§ Exercise aim: Starting with the line that contains "Switch to the Versions tab", copy each line exactly through the end of the listing, and omit all pictures.

§ The input:
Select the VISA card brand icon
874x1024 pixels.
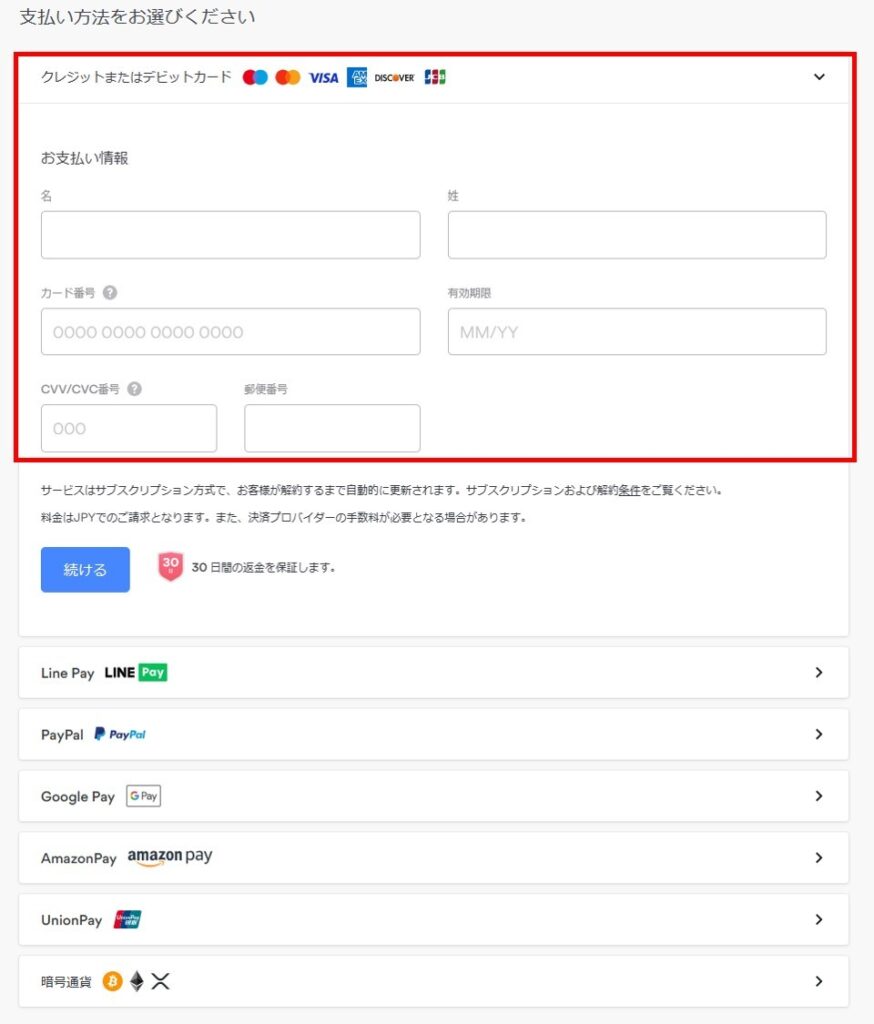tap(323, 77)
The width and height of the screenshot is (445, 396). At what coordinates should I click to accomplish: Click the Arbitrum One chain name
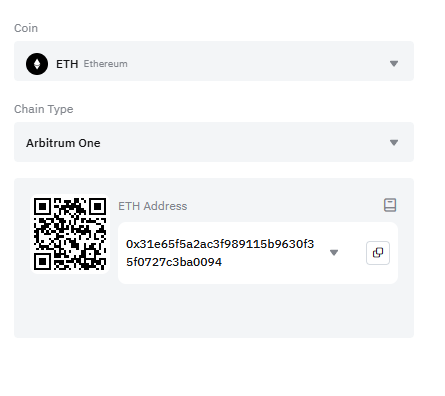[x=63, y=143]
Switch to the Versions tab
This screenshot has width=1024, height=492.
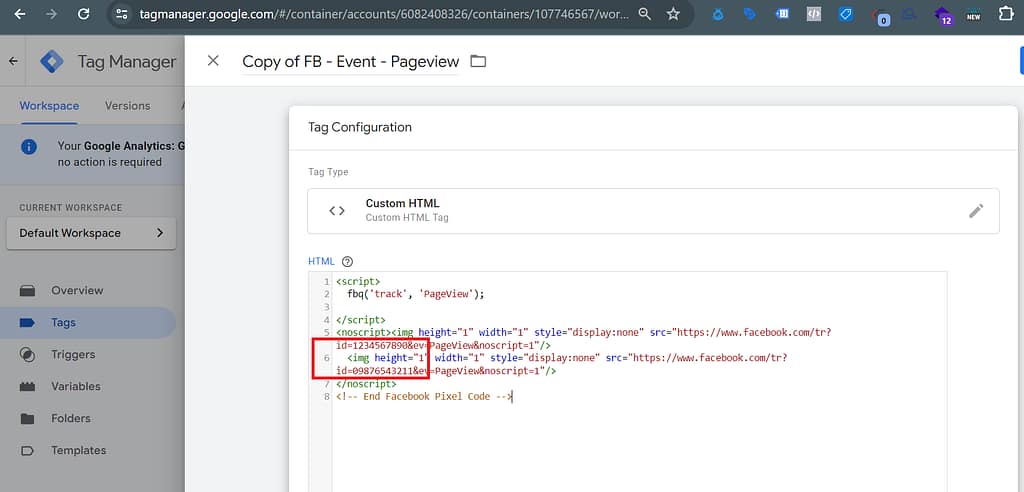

§ Problem solution:
Switch to the Versions tab
This screenshot has width=1024, height=492.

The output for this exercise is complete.